Modern education in India was implemented through various acts. It completely denounced the traditional method of education prevailing in the Indian subcontinent.
CHARTER ACT, 1813
The English missionary activists, such as Charles Grant and William Wilberforce, compelled the East India Company to give up its policy of non-intervention in education. For the first time, the British Parliament included in the 1813 Charter Act, a clause, under which the Governor-General in Council was bound to keep a sum not less than one lakh rupees, for education.
The Company used this fund for promoting the Indian language and literature. The Charter allowed the Christian missionaries to spread their religious ideas in India. The greatest importance of the 1813 Act was that the Company for the first time acknowledged state responsibility for the promotion of education in India.
ORIENTALIST-ANGLICIST CONTROVERSY
The General Committee of Public Instruction consisted of ten members. Within the committee, there were two groups, the Orientalists, who advocated the policy of giving encouragement to Oriental Literature and the Anglicists or the English party, which favoured the adoption of English as a medium of instruction and imparting Western education.
As a member of the Executive Council, Lord Macaulay wrote his famous minute on Educational Policy in 1835, which favoured the viewpoint of the Anglicist party.

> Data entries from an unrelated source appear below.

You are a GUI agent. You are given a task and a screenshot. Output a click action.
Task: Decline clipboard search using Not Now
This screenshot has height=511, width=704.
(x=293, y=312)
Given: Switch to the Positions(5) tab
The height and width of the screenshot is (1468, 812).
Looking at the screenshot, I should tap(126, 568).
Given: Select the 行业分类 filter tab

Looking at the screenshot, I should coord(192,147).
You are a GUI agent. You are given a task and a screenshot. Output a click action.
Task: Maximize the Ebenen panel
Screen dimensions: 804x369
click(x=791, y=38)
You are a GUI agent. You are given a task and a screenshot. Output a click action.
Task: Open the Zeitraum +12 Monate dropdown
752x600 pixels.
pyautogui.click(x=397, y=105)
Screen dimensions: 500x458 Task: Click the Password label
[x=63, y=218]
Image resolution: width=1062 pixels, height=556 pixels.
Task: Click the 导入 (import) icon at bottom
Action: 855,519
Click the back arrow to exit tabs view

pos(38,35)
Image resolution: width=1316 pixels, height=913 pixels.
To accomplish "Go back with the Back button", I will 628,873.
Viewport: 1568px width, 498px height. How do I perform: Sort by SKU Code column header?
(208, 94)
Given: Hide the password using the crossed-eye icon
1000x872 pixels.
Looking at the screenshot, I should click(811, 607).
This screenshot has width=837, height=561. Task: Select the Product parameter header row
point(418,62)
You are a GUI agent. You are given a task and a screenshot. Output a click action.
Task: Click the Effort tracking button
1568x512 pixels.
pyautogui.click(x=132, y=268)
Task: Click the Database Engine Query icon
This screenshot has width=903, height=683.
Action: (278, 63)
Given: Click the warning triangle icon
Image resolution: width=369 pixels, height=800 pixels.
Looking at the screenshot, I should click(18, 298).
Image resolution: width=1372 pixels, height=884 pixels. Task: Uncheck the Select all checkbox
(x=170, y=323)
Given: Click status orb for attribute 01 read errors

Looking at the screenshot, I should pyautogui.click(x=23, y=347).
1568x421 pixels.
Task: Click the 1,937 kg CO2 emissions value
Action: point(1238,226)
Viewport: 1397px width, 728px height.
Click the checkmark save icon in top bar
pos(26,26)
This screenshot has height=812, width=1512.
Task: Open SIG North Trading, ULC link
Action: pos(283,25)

The Government of Lord William Bentinck in the Resolution of 7th March, 1835 accepted the viewpoint of Macaulay that, in future, the object of the Company’s government should be the promotion of European literature and Sciences, through the medium of the English language.
LORD MACAULAY’S EDUCATION POLICY, 1835
In 1835, Lord Macaulay was made a law member of the Governor-General in Council. As the President of the Committee of Public Instruction, he put forward his education policy to Governor-General in Council on 2nd February 1835, which ended the orientalist-Anglicist row. Under the Macaulian System of education (approved by Governor-General, William Bentinck). Persian was abolished as the court language and was substituted by English
There was curtailment in the fund for oriental learning, while English education received more funds. The approved Macaulian System was an attempt to educate a small sector of the upper and middle class, thus, creating a class “Indian in blood and colour, but English in taste, in opinions, in morals and in intellect” who would act as interpreters between the government and masses and would enrich the Vernaculars by which knowledge of Western Science and Literature would reach the masses. This was called the Downward Filtration Theory.